What is required: Once the line holding "Câble minifor (821, 582)" is found in the listing below, write it out and each later line exactly, up to and including the one holding "Fagervikplassen - Ålesund (203, 2075)".

Dataset extract:
=== Section Start ===
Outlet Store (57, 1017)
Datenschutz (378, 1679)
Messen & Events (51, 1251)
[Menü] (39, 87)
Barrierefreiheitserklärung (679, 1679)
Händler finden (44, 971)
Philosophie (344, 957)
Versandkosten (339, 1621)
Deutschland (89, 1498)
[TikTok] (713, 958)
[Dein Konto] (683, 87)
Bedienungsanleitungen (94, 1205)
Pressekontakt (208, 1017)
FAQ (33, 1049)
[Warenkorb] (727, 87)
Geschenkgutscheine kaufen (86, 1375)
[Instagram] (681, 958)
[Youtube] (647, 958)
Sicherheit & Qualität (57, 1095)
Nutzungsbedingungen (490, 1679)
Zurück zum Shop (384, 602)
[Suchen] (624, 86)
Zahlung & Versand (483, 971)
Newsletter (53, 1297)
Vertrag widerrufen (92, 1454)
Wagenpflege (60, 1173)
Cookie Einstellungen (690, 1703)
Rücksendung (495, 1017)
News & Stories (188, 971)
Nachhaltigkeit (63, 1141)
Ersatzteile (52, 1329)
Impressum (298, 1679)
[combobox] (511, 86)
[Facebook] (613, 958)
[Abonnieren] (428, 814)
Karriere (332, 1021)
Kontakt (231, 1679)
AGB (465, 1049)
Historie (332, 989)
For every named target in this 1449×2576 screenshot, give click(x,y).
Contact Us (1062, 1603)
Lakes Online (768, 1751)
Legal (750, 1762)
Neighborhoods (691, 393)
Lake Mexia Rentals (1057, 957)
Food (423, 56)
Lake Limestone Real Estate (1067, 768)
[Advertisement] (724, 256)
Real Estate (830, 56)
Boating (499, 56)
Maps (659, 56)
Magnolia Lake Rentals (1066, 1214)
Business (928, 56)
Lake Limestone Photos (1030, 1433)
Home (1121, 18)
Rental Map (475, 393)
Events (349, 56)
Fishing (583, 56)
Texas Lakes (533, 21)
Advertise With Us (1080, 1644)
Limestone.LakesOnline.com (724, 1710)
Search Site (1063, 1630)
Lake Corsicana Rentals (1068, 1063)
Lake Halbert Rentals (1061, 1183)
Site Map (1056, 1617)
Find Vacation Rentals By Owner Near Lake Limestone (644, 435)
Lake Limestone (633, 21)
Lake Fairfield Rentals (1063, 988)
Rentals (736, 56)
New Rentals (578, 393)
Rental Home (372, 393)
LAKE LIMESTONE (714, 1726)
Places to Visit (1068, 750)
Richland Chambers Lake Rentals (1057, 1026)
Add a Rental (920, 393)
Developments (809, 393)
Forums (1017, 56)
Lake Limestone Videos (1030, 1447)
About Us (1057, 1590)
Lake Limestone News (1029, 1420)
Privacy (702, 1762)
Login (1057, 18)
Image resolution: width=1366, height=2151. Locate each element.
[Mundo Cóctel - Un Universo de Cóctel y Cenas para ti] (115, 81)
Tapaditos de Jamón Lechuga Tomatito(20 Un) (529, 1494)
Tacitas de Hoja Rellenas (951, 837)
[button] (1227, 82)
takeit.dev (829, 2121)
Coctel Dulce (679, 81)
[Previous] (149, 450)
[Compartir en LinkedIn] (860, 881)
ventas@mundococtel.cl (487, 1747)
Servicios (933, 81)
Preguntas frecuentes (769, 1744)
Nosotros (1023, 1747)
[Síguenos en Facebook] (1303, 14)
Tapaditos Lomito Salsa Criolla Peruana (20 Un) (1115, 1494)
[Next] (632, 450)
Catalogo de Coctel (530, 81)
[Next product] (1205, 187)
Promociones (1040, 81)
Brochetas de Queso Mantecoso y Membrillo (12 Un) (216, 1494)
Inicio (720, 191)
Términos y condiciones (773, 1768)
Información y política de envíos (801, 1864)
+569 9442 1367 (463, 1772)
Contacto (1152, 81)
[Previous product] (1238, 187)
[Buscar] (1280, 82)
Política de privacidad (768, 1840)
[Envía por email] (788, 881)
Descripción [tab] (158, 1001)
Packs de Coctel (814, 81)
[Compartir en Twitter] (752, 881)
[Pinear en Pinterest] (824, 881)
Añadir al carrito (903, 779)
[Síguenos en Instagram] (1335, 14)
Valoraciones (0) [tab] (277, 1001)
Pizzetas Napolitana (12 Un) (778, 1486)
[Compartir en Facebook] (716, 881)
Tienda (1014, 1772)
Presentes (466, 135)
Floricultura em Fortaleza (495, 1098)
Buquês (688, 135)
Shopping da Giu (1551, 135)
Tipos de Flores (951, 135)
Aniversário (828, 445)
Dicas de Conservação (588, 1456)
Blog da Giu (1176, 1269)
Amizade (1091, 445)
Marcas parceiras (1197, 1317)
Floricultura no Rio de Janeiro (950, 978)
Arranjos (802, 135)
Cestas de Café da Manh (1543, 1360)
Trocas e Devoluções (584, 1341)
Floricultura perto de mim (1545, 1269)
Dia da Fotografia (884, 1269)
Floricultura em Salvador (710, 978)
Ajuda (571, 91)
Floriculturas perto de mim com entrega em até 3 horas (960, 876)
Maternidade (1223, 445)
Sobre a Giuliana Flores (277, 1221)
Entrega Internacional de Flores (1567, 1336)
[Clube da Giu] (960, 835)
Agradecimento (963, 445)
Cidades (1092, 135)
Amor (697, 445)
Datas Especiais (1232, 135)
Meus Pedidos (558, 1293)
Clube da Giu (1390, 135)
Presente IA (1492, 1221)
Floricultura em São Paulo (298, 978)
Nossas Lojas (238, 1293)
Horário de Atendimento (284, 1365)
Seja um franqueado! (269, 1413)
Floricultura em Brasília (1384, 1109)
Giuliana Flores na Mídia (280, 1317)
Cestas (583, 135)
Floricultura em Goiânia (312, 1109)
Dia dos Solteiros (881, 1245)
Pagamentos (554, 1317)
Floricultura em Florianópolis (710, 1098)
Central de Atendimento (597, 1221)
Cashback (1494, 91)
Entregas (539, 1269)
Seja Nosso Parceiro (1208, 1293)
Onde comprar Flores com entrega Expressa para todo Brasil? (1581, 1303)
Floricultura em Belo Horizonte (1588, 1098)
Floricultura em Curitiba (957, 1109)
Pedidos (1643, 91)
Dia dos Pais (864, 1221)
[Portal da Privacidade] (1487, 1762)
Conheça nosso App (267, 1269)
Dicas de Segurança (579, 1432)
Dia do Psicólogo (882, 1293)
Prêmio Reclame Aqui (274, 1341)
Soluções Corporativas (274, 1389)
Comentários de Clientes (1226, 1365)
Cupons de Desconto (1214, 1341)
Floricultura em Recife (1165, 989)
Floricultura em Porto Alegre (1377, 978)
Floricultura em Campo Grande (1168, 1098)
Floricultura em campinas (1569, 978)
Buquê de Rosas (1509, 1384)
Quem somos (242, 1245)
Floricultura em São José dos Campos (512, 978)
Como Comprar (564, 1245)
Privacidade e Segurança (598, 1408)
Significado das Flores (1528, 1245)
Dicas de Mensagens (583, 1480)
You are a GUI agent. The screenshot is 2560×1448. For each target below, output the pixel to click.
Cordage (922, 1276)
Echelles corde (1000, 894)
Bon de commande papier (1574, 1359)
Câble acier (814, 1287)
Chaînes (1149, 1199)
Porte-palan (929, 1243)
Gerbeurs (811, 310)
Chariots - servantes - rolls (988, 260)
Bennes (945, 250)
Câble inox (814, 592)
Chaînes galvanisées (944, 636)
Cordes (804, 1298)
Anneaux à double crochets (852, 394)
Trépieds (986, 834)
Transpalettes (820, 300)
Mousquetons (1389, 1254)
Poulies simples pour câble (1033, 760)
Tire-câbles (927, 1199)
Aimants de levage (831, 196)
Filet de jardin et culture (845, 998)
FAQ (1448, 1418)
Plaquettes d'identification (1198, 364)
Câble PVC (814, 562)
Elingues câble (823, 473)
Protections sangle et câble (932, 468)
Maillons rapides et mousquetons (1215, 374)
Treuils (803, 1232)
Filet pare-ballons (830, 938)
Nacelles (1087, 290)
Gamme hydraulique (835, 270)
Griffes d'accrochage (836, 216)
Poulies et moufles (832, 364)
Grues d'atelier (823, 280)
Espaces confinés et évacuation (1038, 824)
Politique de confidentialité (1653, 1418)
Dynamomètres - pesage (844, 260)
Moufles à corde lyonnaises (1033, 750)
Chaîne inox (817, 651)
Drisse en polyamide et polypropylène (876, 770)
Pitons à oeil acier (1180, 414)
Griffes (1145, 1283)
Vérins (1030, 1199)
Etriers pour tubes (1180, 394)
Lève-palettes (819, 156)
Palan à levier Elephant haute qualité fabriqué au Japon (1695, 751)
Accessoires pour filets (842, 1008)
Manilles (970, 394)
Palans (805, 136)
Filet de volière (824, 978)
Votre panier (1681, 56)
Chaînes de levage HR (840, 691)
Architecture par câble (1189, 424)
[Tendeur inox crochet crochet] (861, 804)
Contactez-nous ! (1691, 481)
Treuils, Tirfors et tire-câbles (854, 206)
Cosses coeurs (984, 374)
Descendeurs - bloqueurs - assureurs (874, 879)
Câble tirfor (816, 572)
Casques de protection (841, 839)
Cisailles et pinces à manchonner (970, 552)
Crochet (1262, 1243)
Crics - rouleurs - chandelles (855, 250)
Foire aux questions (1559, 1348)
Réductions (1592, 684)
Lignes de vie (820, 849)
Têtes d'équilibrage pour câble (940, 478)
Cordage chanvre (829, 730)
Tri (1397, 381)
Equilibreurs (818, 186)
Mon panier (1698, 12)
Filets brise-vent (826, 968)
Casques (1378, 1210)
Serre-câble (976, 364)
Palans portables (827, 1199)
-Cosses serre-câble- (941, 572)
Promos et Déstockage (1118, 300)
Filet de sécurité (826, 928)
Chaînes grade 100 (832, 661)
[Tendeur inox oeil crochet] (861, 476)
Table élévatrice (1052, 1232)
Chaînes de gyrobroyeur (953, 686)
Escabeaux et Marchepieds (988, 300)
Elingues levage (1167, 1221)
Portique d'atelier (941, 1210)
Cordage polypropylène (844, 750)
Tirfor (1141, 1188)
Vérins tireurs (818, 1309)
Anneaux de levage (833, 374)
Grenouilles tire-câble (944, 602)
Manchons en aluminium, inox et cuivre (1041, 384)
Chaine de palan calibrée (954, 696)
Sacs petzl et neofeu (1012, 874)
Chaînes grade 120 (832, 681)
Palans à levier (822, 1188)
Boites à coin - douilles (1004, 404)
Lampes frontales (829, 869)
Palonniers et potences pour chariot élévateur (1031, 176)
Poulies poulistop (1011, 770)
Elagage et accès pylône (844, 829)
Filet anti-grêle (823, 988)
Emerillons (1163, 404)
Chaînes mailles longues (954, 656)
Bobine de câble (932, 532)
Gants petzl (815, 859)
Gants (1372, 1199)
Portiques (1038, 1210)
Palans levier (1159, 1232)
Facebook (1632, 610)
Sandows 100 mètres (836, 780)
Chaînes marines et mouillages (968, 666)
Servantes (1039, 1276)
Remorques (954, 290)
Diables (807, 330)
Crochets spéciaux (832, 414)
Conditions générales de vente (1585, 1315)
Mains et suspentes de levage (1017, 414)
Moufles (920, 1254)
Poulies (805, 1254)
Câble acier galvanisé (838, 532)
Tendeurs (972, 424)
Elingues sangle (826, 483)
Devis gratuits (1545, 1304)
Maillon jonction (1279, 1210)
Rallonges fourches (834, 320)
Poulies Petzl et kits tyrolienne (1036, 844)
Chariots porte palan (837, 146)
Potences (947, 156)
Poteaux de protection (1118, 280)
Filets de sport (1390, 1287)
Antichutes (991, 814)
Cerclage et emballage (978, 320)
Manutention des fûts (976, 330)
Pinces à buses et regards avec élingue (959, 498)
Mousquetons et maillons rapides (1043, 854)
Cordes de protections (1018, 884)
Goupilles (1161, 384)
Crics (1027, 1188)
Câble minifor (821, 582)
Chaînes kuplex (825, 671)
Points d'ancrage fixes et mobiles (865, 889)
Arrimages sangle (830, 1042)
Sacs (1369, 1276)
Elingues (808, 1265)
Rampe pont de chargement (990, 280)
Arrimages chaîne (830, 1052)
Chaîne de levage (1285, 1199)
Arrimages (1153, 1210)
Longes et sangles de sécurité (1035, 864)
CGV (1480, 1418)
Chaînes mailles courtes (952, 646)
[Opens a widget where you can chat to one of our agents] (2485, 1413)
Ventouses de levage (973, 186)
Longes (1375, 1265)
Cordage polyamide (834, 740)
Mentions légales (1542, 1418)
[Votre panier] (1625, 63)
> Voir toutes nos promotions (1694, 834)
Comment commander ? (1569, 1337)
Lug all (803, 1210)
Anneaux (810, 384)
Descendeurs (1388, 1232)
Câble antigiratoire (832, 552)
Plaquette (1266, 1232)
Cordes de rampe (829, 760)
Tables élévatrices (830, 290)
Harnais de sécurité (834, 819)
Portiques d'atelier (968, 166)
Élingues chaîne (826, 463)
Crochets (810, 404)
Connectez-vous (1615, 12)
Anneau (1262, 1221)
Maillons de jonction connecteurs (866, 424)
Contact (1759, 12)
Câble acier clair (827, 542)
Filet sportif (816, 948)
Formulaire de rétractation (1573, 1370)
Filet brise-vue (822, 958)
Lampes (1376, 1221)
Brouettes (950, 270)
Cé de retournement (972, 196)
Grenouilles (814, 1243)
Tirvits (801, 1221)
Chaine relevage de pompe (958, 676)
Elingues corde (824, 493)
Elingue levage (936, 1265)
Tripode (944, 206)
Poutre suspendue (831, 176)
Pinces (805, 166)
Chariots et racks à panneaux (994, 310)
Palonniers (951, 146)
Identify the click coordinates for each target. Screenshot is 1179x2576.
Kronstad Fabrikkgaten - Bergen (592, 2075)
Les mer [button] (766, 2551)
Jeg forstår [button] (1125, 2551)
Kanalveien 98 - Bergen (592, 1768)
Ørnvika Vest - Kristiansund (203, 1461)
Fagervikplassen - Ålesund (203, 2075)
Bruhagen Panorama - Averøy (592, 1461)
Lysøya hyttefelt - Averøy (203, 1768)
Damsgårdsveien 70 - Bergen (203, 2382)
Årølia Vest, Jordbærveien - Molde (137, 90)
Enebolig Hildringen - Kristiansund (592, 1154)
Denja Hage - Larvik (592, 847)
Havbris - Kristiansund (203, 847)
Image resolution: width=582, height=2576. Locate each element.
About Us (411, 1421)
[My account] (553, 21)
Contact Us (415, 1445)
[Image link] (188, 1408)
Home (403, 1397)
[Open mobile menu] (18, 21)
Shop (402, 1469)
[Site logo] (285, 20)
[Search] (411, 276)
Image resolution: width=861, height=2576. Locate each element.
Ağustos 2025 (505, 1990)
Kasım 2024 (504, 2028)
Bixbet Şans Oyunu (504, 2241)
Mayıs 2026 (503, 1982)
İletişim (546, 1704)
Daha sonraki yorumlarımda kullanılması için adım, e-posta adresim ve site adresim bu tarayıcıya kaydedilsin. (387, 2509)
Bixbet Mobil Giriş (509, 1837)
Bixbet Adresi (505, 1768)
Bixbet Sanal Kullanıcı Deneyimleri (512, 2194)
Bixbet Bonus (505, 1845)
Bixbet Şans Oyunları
=== Section End ===
Response:
Câble minifor (821, 582)
Chaînes kuplex (825, 671)
Points d'ancrage fixes et mobiles (865, 889)
Arrimages sangle (830, 1042)
Sacs (1369, 1276)
Elingues (808, 1265)
Rampe pont de chargement (990, 280)
Arrimages chaîne (830, 1052)
Chaîne de levage (1285, 1199)
Arrimages (1153, 1210)
Longes et sangles de sécurité (1035, 864)
CGV (1480, 1418)
Chaînes mailles courtes (952, 646)
[Opens a widget where you can chat to one of our agents] (2485, 1413)
Ventouses de levage (973, 186)
Longes (1375, 1265)
Cordage polyamide (834, 740)
Mentions légales (1542, 1418)
[Votre panier] (1625, 63)
> Voir toutes nos promotions (1694, 834)
Comment commander ? (1569, 1337)
Lug all (803, 1210)
Anneaux (810, 384)
Descendeurs (1388, 1232)
Câble antigiratoire (832, 552)
Plaquette (1266, 1232)
Cordes de rampe (829, 760)
Tables élévatrices (830, 290)
Harnais de sécurité (834, 819)
Portiques d'atelier (968, 166)
Élingues chaîne (826, 463)
Crochets (810, 404)
Connectez-vous (1615, 12)
Anneau (1262, 1221)
Maillons de jonction connecteurs (866, 424)
Contact (1759, 12)
Câble acier clair (827, 542)
Filet sportif (816, 948)
Formulaire de rétractation (1573, 1370)
Filet brise-vue (822, 958)
Lampes (1376, 1221)
Brouettes (950, 270)
Cé de retournement (972, 196)
Grenouilles (814, 1243)
Tirvits (801, 1221)
Chaine relevage de pompe (958, 676)
Elingues corde (824, 493)
Elingue levage (936, 1265)
Tripode (944, 206)
Poutre suspendue (831, 176)
Pinces (805, 166)
Chariots et racks à panneaux (994, 310)
Palonniers (951, 146)
Identify the click coordinates for each target. Screenshot is 1179x2576.
Kronstad Fabrikkgaten - Bergen (592, 2075)
Les mer [button] (766, 2551)
Jeg forstår [button] (1125, 2551)
Kanalveien 98 - Bergen (592, 1768)
Ørnvika Vest - Kristiansund (203, 1461)
Fagervikplassen - Ålesund (203, 2075)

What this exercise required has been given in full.